A survey of 70 interviews with Sri Lankan women in Lebanon reveals how the host country’s legal and social arrangements lead to migrants being trapped in abysmal living and working conditions. When the maids arrive at Beirut airport, immigration officers take their passports and hand them over to their respective employers, who take them to the agency, where a contract in Arabic – often bearing no resemblance to what they agreed to back home – is signed. With no money and no passport, they cannot choose not to sign these papers.
The number of suicides is increasing. In the past four years, 45 Filipinas, 50 Sri Lankans and 105 Ethiopians have killed themselves. A pathologist says that in many cases, the corpses were covered in bruises, bites or burns.
HRW says that the Government of Sri Lanka “deserves credit for initiating important steps to manage the outflow of migrant workers and to start providing protections”. The Government set up an institutional structure, the Sri Lanka Bureau of Foreign Employment, in 1985, to ensure that workers migrate through legal channels, and that corruption and exploitation by recruitment agencies are minimised, and that the flow of workers’ remittances is facilitated.

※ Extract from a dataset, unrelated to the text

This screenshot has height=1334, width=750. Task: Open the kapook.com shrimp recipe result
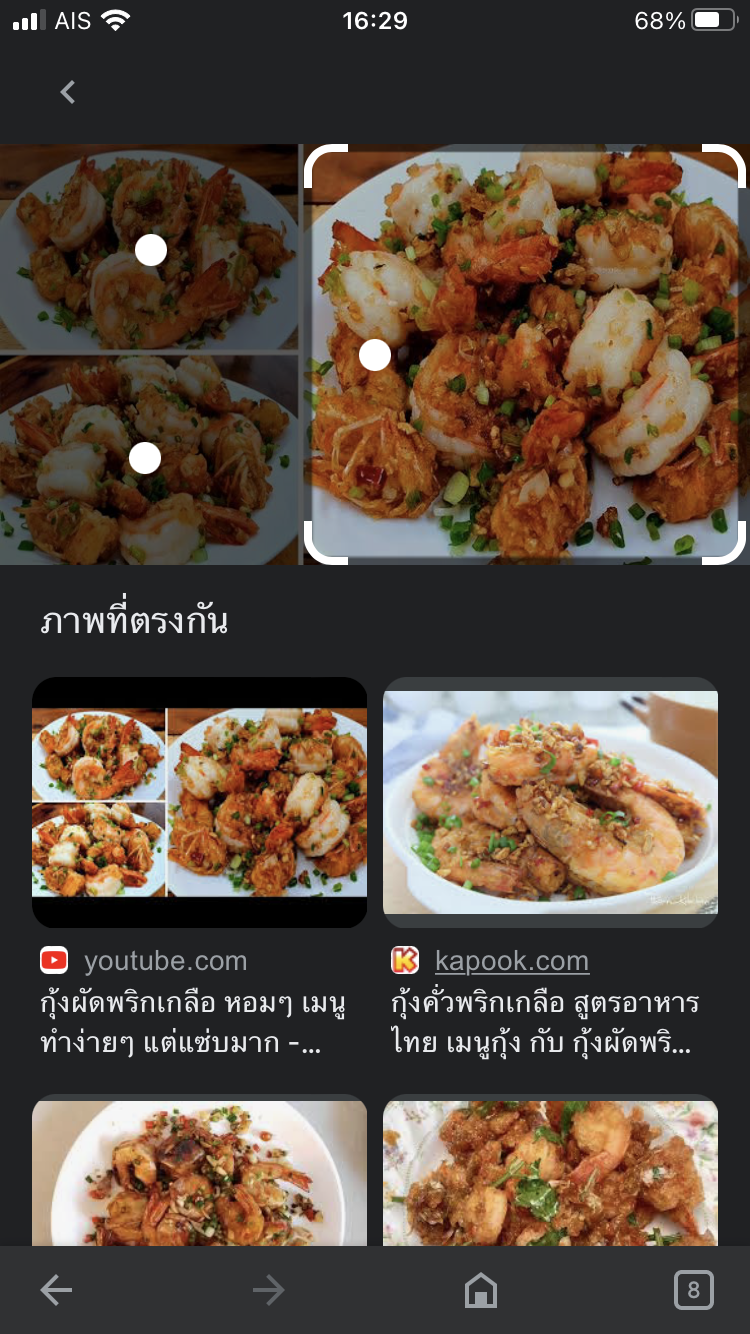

Perhaps, a more important issue is “right livelihood”, the fourth category in the noble eightfold path of Buddhism. Should a nation’s livelihood depend on the sufferings of a group of its citizens? Should a state manage its finances by depending on poor women who are being exploited and their family lives disrupted? If the state is to benefit, it should ensure that its benefactors are respected and well-protected from abuse.